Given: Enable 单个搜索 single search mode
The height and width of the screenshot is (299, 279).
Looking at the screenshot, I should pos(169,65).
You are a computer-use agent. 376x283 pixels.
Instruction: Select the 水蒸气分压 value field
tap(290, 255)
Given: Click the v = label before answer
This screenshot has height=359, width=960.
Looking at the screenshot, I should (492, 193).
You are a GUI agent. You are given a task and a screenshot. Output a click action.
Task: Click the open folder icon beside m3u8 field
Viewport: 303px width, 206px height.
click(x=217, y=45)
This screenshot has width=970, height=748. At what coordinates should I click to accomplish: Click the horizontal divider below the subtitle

==

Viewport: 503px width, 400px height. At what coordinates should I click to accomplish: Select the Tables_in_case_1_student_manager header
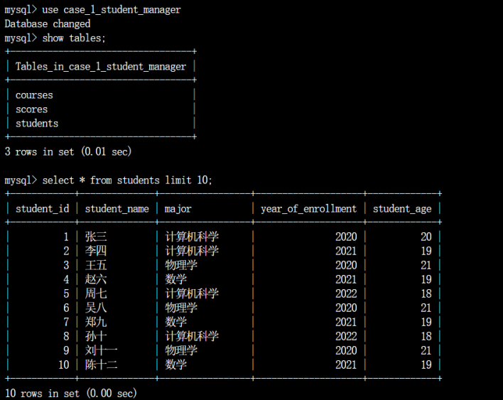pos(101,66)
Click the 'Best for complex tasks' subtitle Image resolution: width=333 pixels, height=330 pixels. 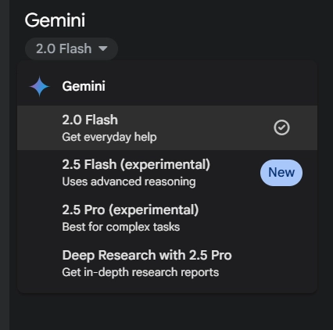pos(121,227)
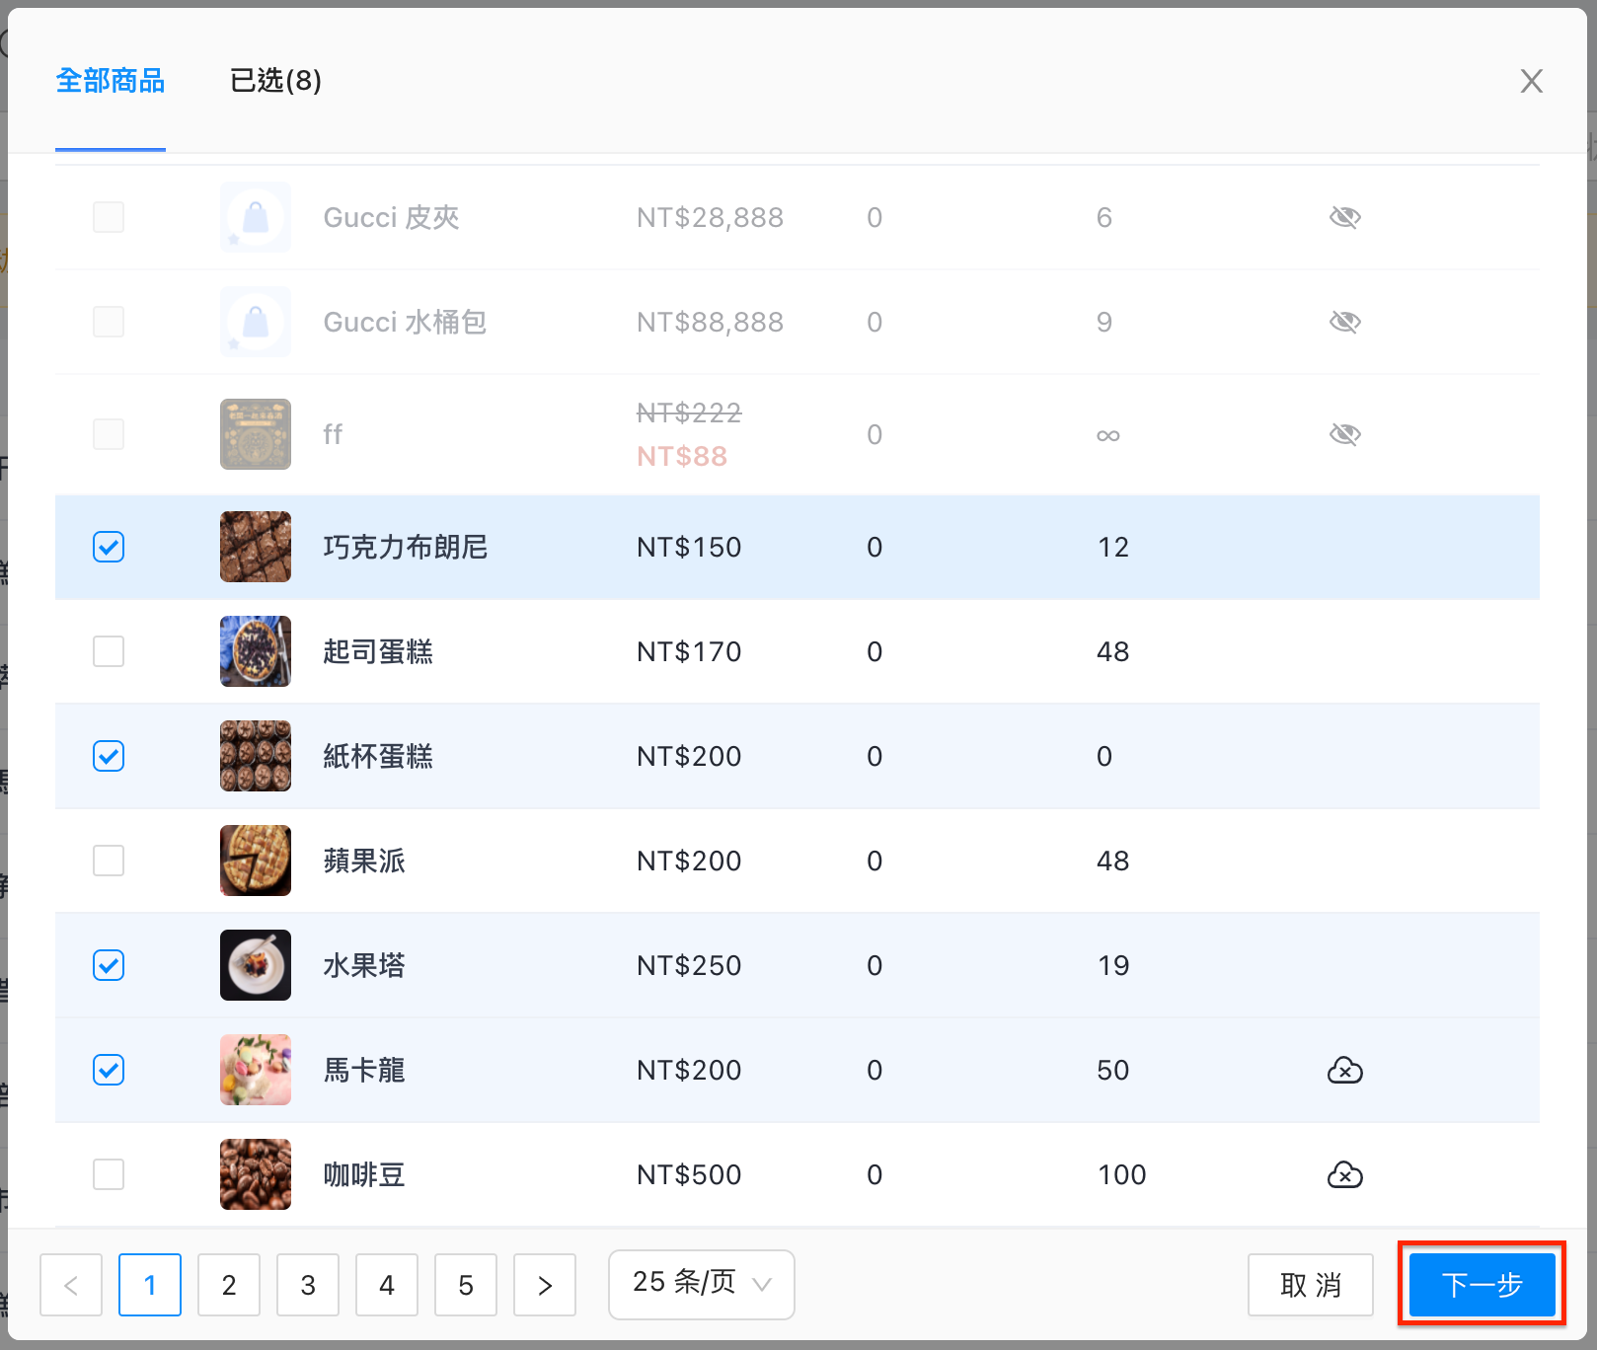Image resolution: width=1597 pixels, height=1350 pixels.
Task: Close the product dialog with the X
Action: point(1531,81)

---

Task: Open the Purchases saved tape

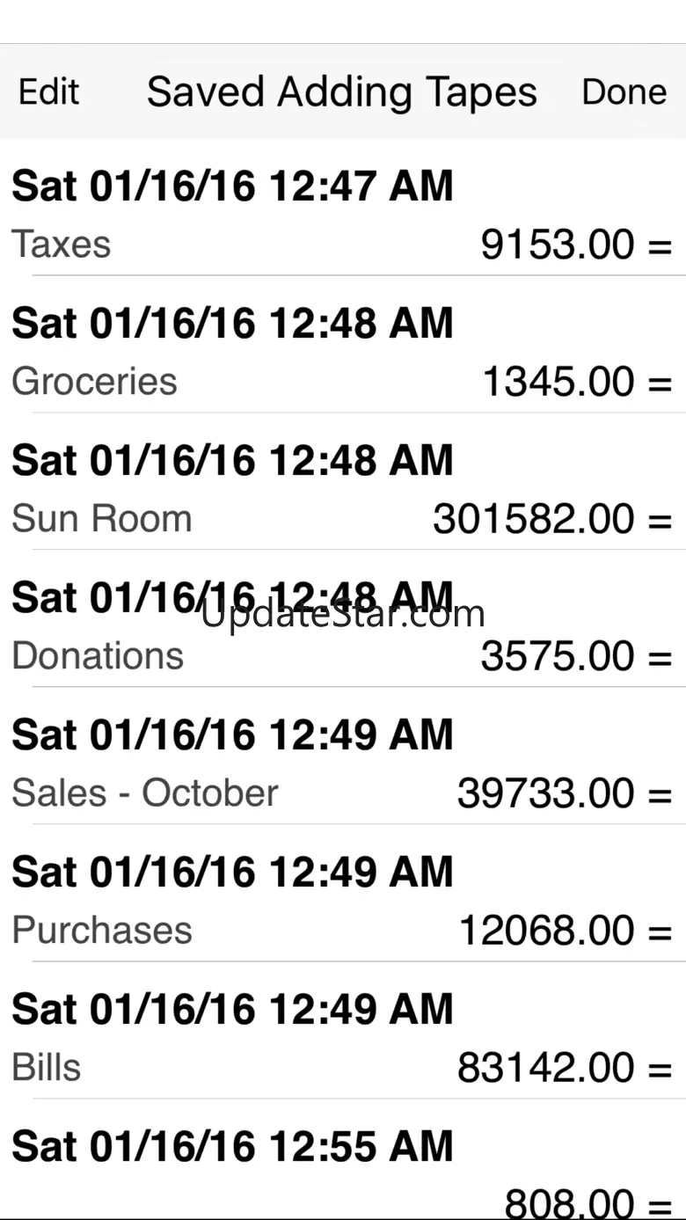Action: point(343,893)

**Problem requirements:**
Show each line above that contains the word "coordinates", copied in full.

**Problem solution:**
This screenshot has width=970, height=748. At what coordinates should I click to accomplish: Click the horizontal divider below the subtitle
Viewport: 503px width, 400px height. At what coordinates should I click to accomplish: Select the Tables_in_case_1_student_manager header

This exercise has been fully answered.